Question

\[\int e^x \frac{1 + x}{\left( 2 + x \right)^2} \text{ dx }\]

Answer 1

\[\text{ Let I } = \int e^x \left[ \frac{1 + x}{\left( 2 + x \right)^2} \right]dx\]

\[ = \int e^x \left( \frac{2 + x - 1}{\left( 2 + x \right)^2} \right)dx\]

\[ = \int e^x \left[ \frac{1}{\left( 2 + x \right)} - \frac{1}{\left( 2 + x \right)^2} \right]dx\]

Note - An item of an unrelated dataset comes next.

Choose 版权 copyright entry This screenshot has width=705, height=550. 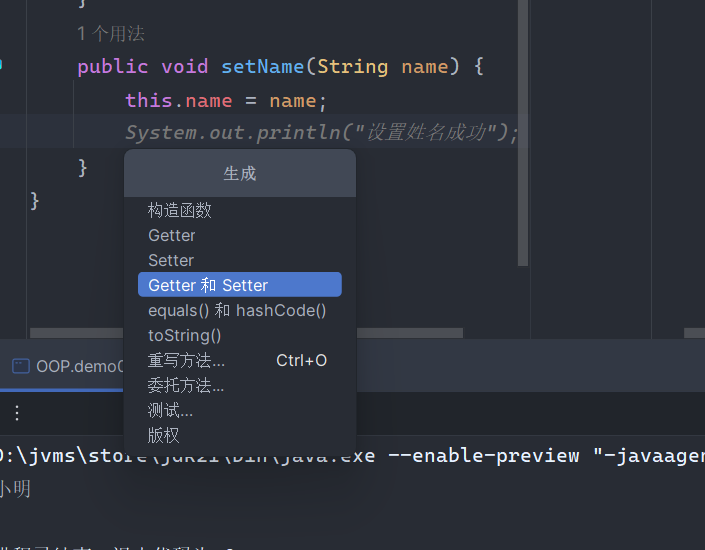click(x=164, y=436)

\[\text{ Here, } f(x) = \frac{1}{2 + x}\]

\[ \Rightarrow f'(x) = \frac{- 1}{\left( 2 + x \right)^2}\]

\[\text{ Put e }^x f(x) = t\]

\[ \Rightarrow e^x \frac{1}{x + 2} = t\]

\[\text{ Diff  both  sides  w . r . t x}\]

\[ e^x \frac{1}{x + 2} + e^x \frac{- 1}{\left( x + 2 \right)^2} = \frac{dt}{dx}\]

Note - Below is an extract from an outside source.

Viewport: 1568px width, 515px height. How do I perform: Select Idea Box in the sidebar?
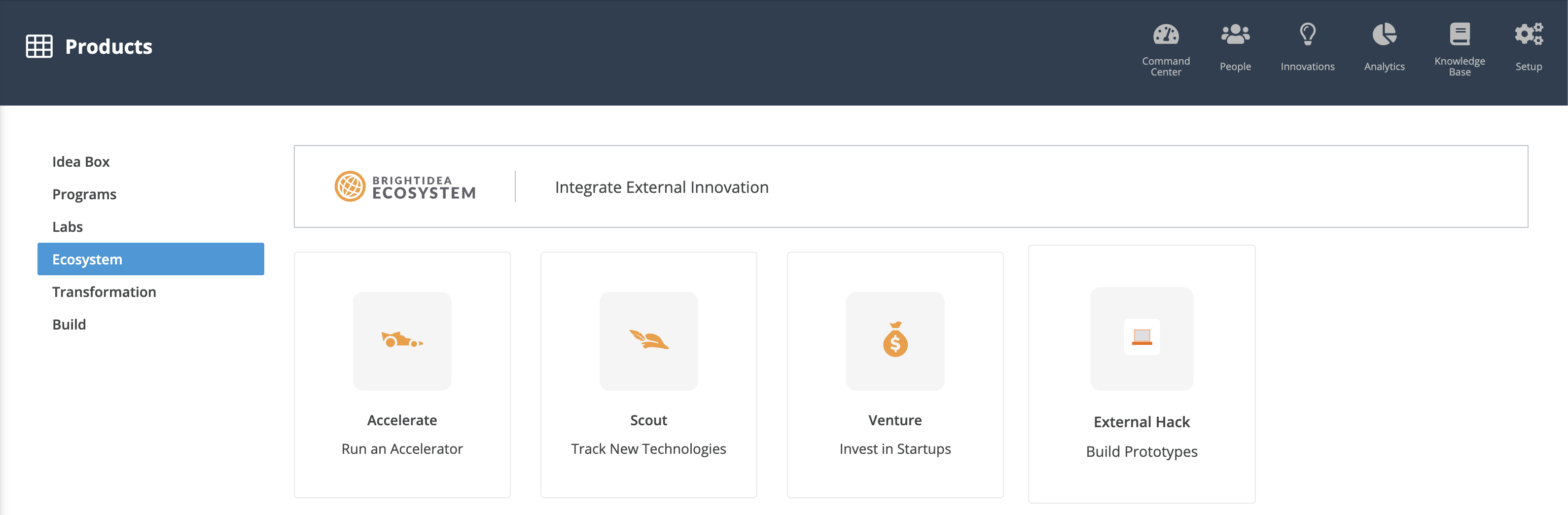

\[ \Rightarrow e^x \left[ \frac{1}{x + 2} - \frac{1}{\left( x + 2 \right)^2} \right]dx = dt\]

\[ \therefore \int e^x \left[ \frac{1}{\left( 2 + x \right)} - \frac{1}{\left( 2 + x \right)^2} \right]dx = \int dt\]

\[ \Rightarrow I = t + C\]

\[ = \frac{e^x}{2 + x} + C\]